GOAL OF THE EXERCISE: Within the records below, find the line with "The height and" and the line with "Where should I", then reproduce exactly those two lines and all lines between them, without any picture.

DATA EXTRACTS:
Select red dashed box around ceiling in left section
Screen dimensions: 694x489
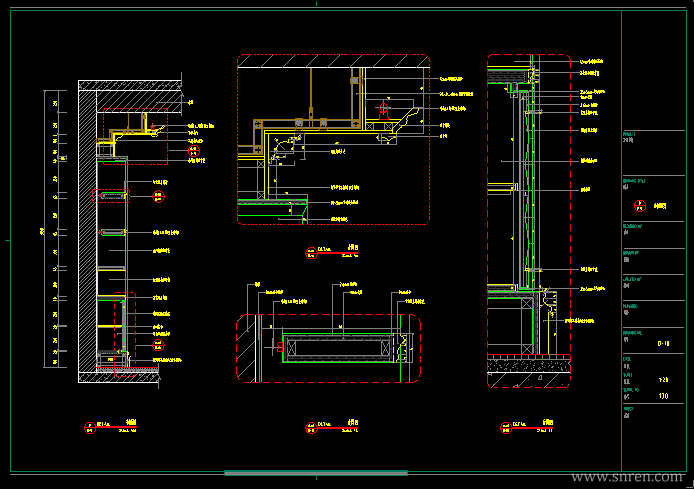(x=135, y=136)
--
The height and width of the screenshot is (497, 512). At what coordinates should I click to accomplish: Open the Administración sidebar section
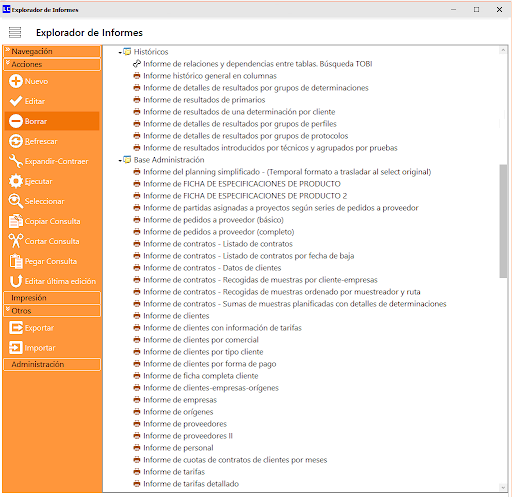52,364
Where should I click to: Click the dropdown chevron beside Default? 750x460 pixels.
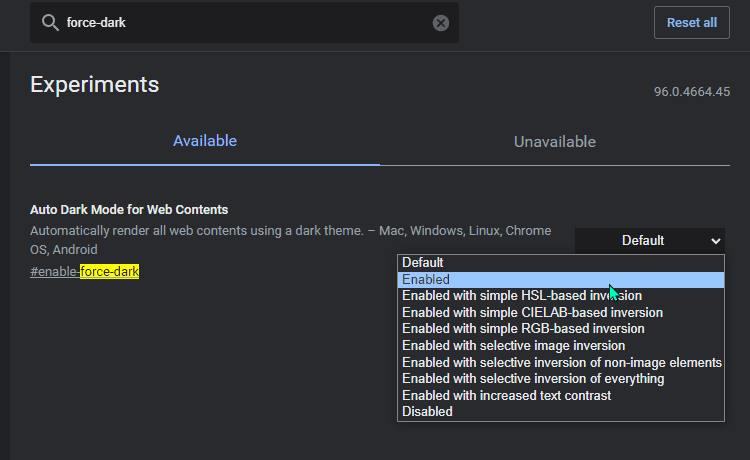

COMPLETED EXERCISE:
The height and width of the screenshot is (497, 512). At what coordinates should I click to accomplish: Open the Administración sidebar section
52,364
Where should I click to: Click the dropdown chevron beside Default? 750x460 pixels.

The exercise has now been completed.